Photocoagulation for CSME was carried out in 156 (15.9%) of 980 men and in 141 (15.7%) of 898 women (p = 0.9). Photocoagulation for CSME was most likely to be made after 30–40 years’ duration of diabetes (Table 1).

First visit to the screening clinic

At the first visit, patients who progressed to photocoagulation for CSME were younger at the onset of diabetes than patients who did not (p = 0.0005) but older at their first visit and therefore of longer diabetes duration when first seen at a retinopathy screening visit (p < 0.0001; Table 2). No retinopathy, or mild background retinopathy with microaneurisms, were found at baseline in 76% of patients who did not receive photocoagulation for CSME vs 43% of patients who did; thus eyes that eventually progressed to photocoagulation for CSME had higher levels of retinopathy than eyes that did not (p < 0.0001). Photocoagulated proliferative retinopathy at baseline was present in less than 2% of the non-progressing patients vs 9% of patients progressing to CSME.
Table 2

Clinical characteristics at the patients first and last visit to the screening centre

Variable

Never photocoagulated

Progressed to photocoagulation

p value

First screening visit

 Patients included, n (%)

1,581 (84.19)

297 (15.81)

 

 Male, n (%)

824 (52.12)

156 (52.53)

 

 Age in years at onset of diabetes

15.37 (9.6, 22.78)

13.03 (8.28, 20.55)

0.0005

 Age in years at first screening visit

32.15 (24.96, 42.38)

39.77 (31.26, 45.61)

<0.0001

 Duration of diabetes in years

16.82 (9.40, 26.5)

23.18 (17.68, 31.34)

<0.0001

 HbA1c, %

8.4 (7.5, 9.4)

8.7 (8.0, 9.8)

0.0010

 HbA1c, mmol/mol

68.3 (58.5, 79.2)

71.6 (64.0, 83.6)

 

 Systolic blood pressure, mmHg

130 (118, 142)

137 (125, 150)

<0.0001

 Diastolic blood pressure, mmHg

80 (70, 85)

84 (78, 90)

<0.0001

Last screening visit

 Duration of diabetes in years

25.89 (17.00, 35.71)

31.62 (24.68, 39.36)

<0.0001

 HbA1c, %

8.2 (7.5, 9.1)

8.8 (8.1, 9.5)

<0.0001

 HbA1c, mmol/mol

66.1 (58.5, 76.0)

72.7 (65.0, 80.3)

 

 Systolic blood pressure, mmHg

131 (120, 145.5)

136 (127, 152)

<0.0001

 Diastolic blood pressure, mmHg

78 (70, 85)

80 (72, 88)

0.0010

Except where otherwise shown, data is given as median (interquartile range [IQR]) for the first visit at the screening centre and the last visit, defined as the last event-free visit for patients with event and the corresponding visit for patients without event

Statistical significance was assessed by Wilcoxon’s test

As listed in Table 2, progression to photocoagulation was associated with higher HbA1c, higher systolic blood pressure and higher diastolic blood pressure at the first screening visit (p < 0.01) in separate non-parametric tests.
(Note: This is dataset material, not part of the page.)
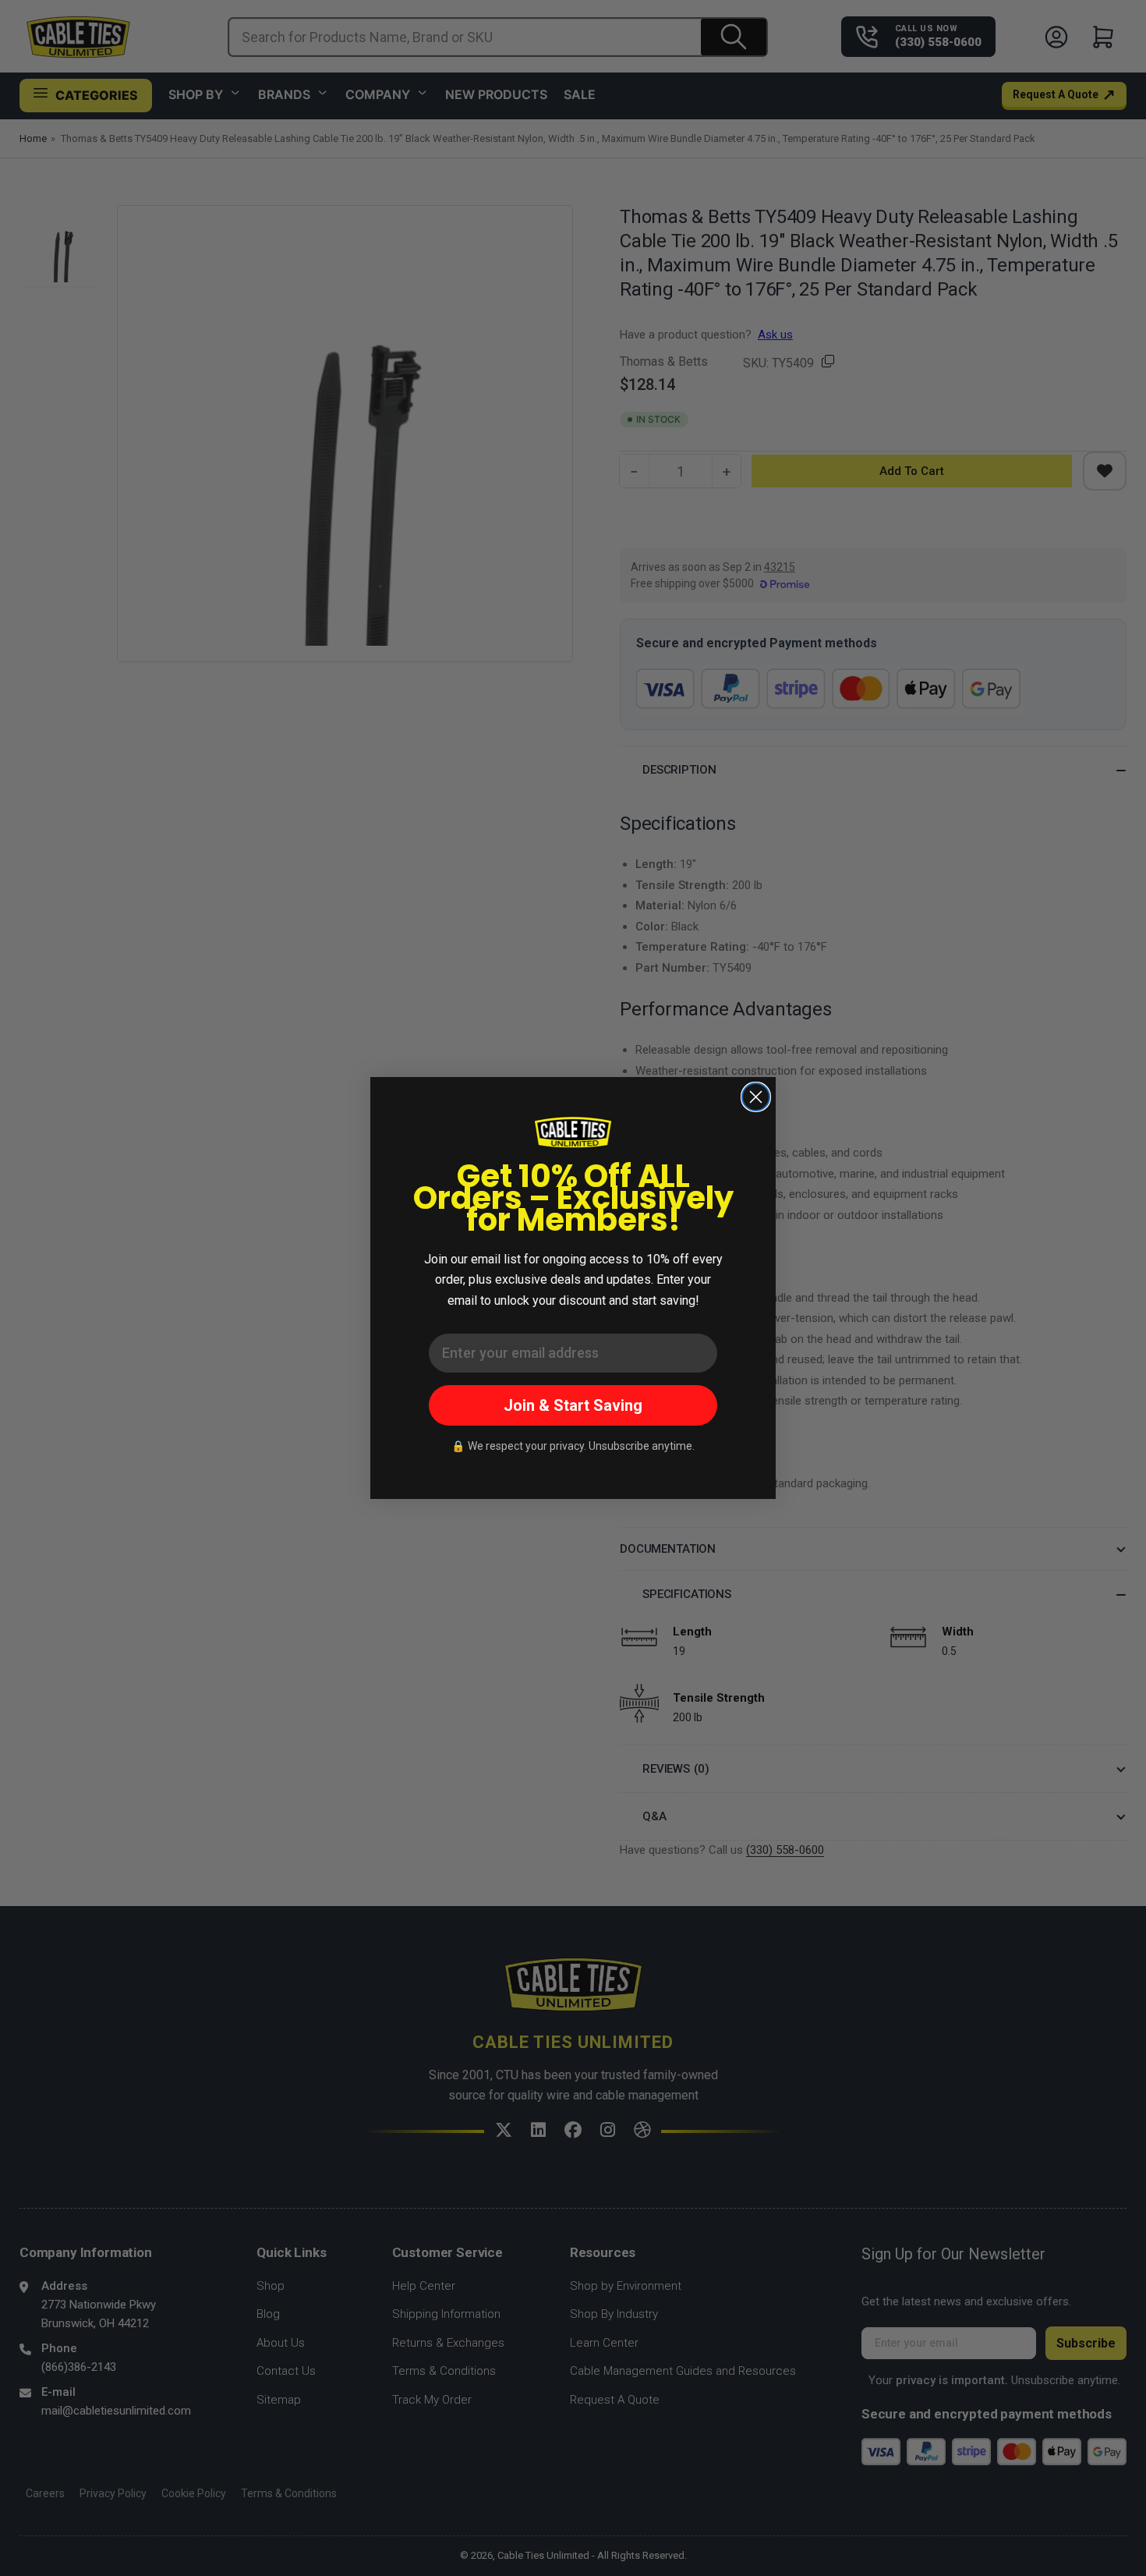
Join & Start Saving (573, 1405)
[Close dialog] (755, 1097)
Relation to period of observation variables

During the period of observation, median HbA1c increased non-significantly from 8.7% to 8.8% (71.6 to 72.7 mmol/l) in patients who progressed to photocoagulation for CSME (p > 0.5, Table 2) and decreased significantly from 8.4% to 8.2% (68.3 to 66.1 mmol/l) in the remainder of the study population (p < 0.0001). Systolic blood pressure was stable for patients progressing to photocoagulation (p = 0.4), whereas a small increase was found in non-progressing patients. Diastolic blood pressure decreased significantly in both groups during the period of observation (p < 0.005 and p < 0.01 for progressing and non-progressing patients, respectively).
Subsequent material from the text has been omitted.